Joshua Stern, Envaya

Date and Time

October 13, 2011 4:30 PM - 6:00 PM


Open to the public.

No RSVP required


Wallenberg Theater

FSI Contact

Kathleen Barcos


A system is only as strong as its weakest connections.  The most fragile and easily disrupted links of international development and foreign aid structures are unfortunately the most important:  those connecting community stakeholders with one another and with the larger system designed to support them.  Grassroots civil society organizations are essential to sustain growth in developing regions.  Across Africa, these groups do the hands-on, local development work that changes lives, but the overwhelming majority operate in isolation, unable to collaborate, to plan new interventions, share best practices, or communicate directly with funders and supporters.

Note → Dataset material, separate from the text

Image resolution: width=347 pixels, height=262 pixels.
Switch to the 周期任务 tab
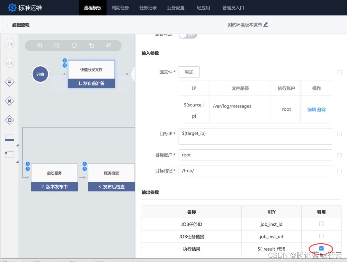click(x=120, y=8)

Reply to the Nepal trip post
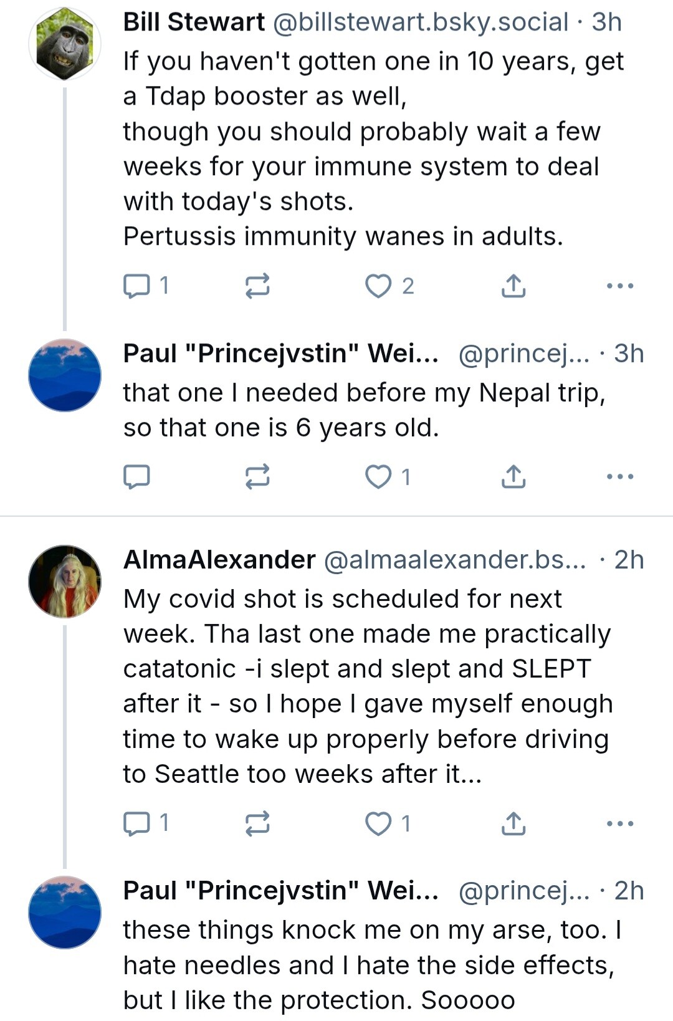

Joshua Stern will discuss some of the systemic obstacles facing grassroots civil society organizations, and the impact that web technology is having in developing communities across East Africa.  Stern co-founded Envaya whose mission is to build and deploy a software platform that provides “the last mile” of connection between grassroots activists and the larger development sector.  Built to be easy-to-use and optimized to work in challenging, developing-world environments, Envaya's online and mobile tools empower community organizations to stake out an online presence, connect and coordinate with each other, and directly engage the international development sector.  The tools encourage collaboration and transparency, inspire activism and civil society engagement, and increase the efficiency of established programs. In just over one year, the Envaya platform has become the largest online network of civil society organizations in East Africa.

Joshua Stern (Stanford '06) is the Executive Director of Envaya. After graduating, Joshua served in the Peace Corps in Tanzania. He founded Envaya in 2010 with Jesse Young (Stanford '06, MS '07) and Tanzanian civil society leader Radhina Kipozi. Joshua splits his time between Africa and the San Francisco Bay Area.